Existing-home sales went down for the fourth consecutive month, slumping by 3.4 percent in May from the previous month, the National Association of Realtors reported Tuesday.
The tide isn’t turning anytime soon, with low inventory, high mortgage rates and higher prices limiting deals and sidelining some would-be buyers.
“Further sales declines should be expected in the upcoming months given housing affordability challenges from the sharp rise in mortgage rates this year,” said NAR chief economist Lawrence Yun in a statement.
The interest rate for 30-year, fixed-rate mortgages jumped to 5.23 percent in May, up from 4.98 percent in April, according to Freddie Mac. On Tuesday the average rate was 6 percent.

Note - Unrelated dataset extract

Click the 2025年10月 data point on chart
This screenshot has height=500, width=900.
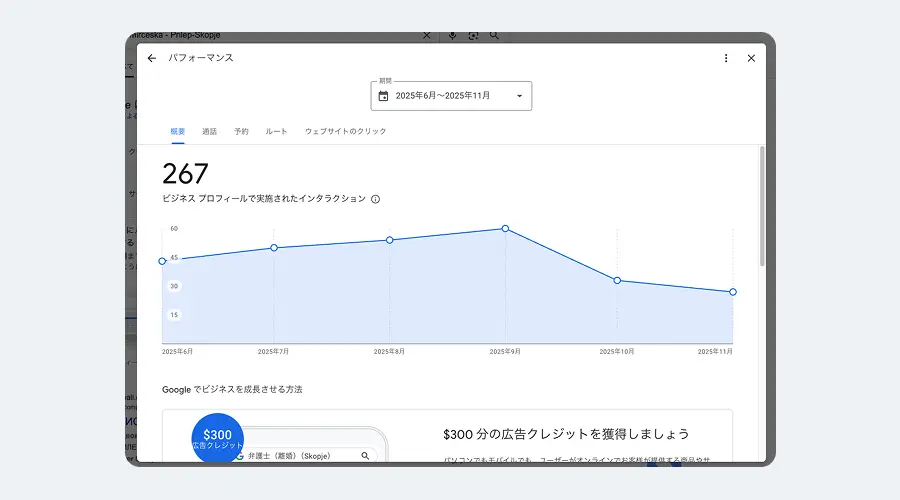[617, 281]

However, as sales slowed, housing prices continued to soar in May. The median price for existing homes rose 14.8 percent in May from a year earlier to a record $407,600. That’s no surprise: The median price has consistently hit record highs each month from the year before for nearly 10 years.
Yun suggested that the inventory levels needed to nearly double for the appreciation of home prices to slow down.
Across the country, there were 1.16 million units for sale or under contract at the end of May, up 12.6 percent from April and down 4.1 percent from May 2021, according to the NAR.
The pace of price appreciation ticked up everywhere in the U.S., with the largest increase in the South (for the ninth consecutive month), followed by the West, then the Midwest and Northeast.
Homes that sold were not on the market for long, as has been the case for a while. Properties that went into contract last month typically were on the market for 16 days, down from 17 days in April and 17 days in May 2021. Only 12 percent of homes sold in May were on the market for more than a month.
Demand for houses has exceeded supply since the start of the pandemic. Some Americans accelerated buying plans or sought to take advantage of remote work and low interest rates, while would-be sellers were able to change jobs without moving or refinanced before rates rose. But with remote work becoming the new normal, housing inventory could continue to get squeezed.